Approaches to the aqueous chemistry of chromium (IV) and chromium (V) in macrocyclic and Schiff base complexes

Abstract

The stabilization of chromium(IV) and chromium(V) in aqueous systems has now been made through designed alterations in Franck-Condon barriers for the interconversion of various oxidation states of chromium. Equatorially coordinated macrocyclic and Schiff base ligands influence the reorganizational barriers for the conversion of Cr(III)-Cr(IV)-Cr(V)-Cr(VI) couples such that Cr(IV) and Cr(V) transients of sufficiently long life time can be generated.
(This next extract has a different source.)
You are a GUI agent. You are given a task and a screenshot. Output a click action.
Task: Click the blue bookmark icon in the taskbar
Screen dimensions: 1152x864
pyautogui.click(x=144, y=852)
A series of macrocyclic and Schiff base complexes of Cr(III) has been synthesised and subjected to non-complementary redox reaction with Ce(IV) or electrochemical oxidation. A Cr(IV) macrocyclic complex, Cr(Me4[14]tetraene)(H2O) 2 4+ , 1 has been generated in aqueous acidic medium, through electrochemical oxidation. The Ce(IV) oxidation of Cr(III) Schiff base complexes, diaqua[N,N′-ethylenebis(salicylideneiminato) chromium(III)], and diaqua[N,N′-propylenebis(salicylideneiminato) chromium(III)] proceed in two stages with 1 Cr:l Ce(IV) redox stoichiometry. Suffīciently long-lived Cr(IV) intermediates and Cr(V) Schiff base products have been generated. ESR evidence for the formation of Cr(V) Schiff base products and the mechanistic outcome of the oxidation of Cr(III) Schiff bases are discussed.